Eastern_tom_2It’s one of the most frustrating situations in all of hunting. You hear turkeys gobbling one day, but the next, silence. “Where did they go?” you ask yourself.

One Massachusetts hunter recently told me how he had noted at least 12 different toms hanging out in the area behind his home during the opening week of the season.
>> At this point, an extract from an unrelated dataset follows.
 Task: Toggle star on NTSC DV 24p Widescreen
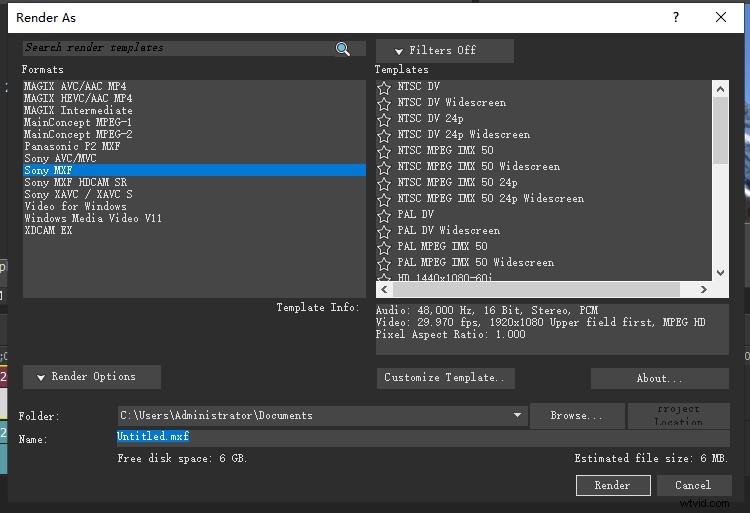(x=384, y=135)
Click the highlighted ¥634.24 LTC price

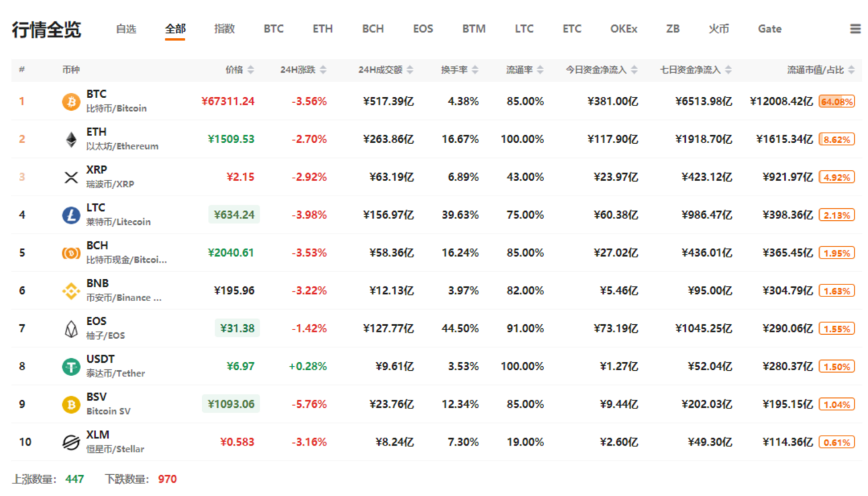tap(233, 215)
A week later, he had to search high and low to hear a single gobble.

Ask Missouri hunter and Hunter’s Specialties pro staffer Ray Eye what’s going on and he’ll tell you, “They’re just being turkeys. They don’t follow our logic and they’re not on our schedule.”

That’s for sure as my hunt last weekend proved. In fact, sometimes it seems like the birds vanish in even less time. But as this hunt bore out, the birds, though silent, are never far away.

On this Virginia trip a group of us decided to set up before daylight along a field where Primos Hunting Calls’ Tommy Barham had spotted four gobblers two days before. The evening before, the same group had been spotted right across the street, so we were hopeful they were still nearby. With us was Gerber Blades’ Mark Schindel, Navy SEAL Jay Manty and Jay’s teenage son, Dylan.

We were in a large, irregularly shaped field with a lot of corners and points jutting into it. About 6:50, two, maybe three gobblers cranked up. Mark set up on a point near the tom closest to the road, while we set Jay and Dylan along another corner that put us directly across from the loudest and most frequently gobbling longbeard. It was near this gobbler that there may have been a second turkey that gobbled only once or twice. We couldn't be sure it wasn't just the loud one turning away from us on the limb.

I set up close behind Jay and Dylan so I could call and watch what was happening, while Tommy would set farther back, splitting the difference between our two groups of hunters in hopes of pulling one of the turkeys past a gun.It’s important when splitting hunters up like this that you keep them safely apart (our hunters were about 150 yards from each other and with a clear idea in which direction they could and couldn’t shoot.)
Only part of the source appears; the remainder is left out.